**WORK TO COMPLETE**
Return the line that contains "Privacy Statement (79, 835)" plus every line after it to the end of the entries below, exactly as given, and stop there.

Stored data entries
● ● ● ●
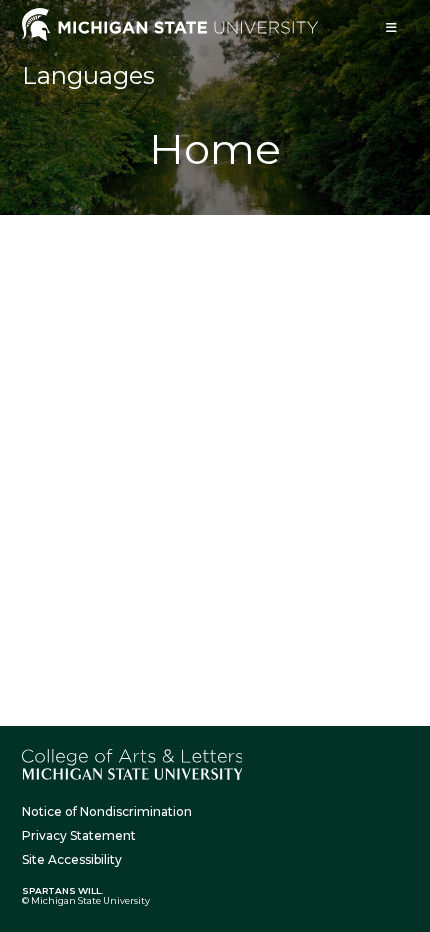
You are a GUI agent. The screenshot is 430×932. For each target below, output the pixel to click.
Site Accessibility (72, 859)
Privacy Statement (79, 835)
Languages (88, 75)
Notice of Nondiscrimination (107, 811)
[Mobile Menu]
● ● ● ●
**RESPONSE FOR THIS EXERCISE**
Privacy Statement (79, 835)
Languages (88, 75)
Notice of Nondiscrimination (107, 811)
[Mobile Menu]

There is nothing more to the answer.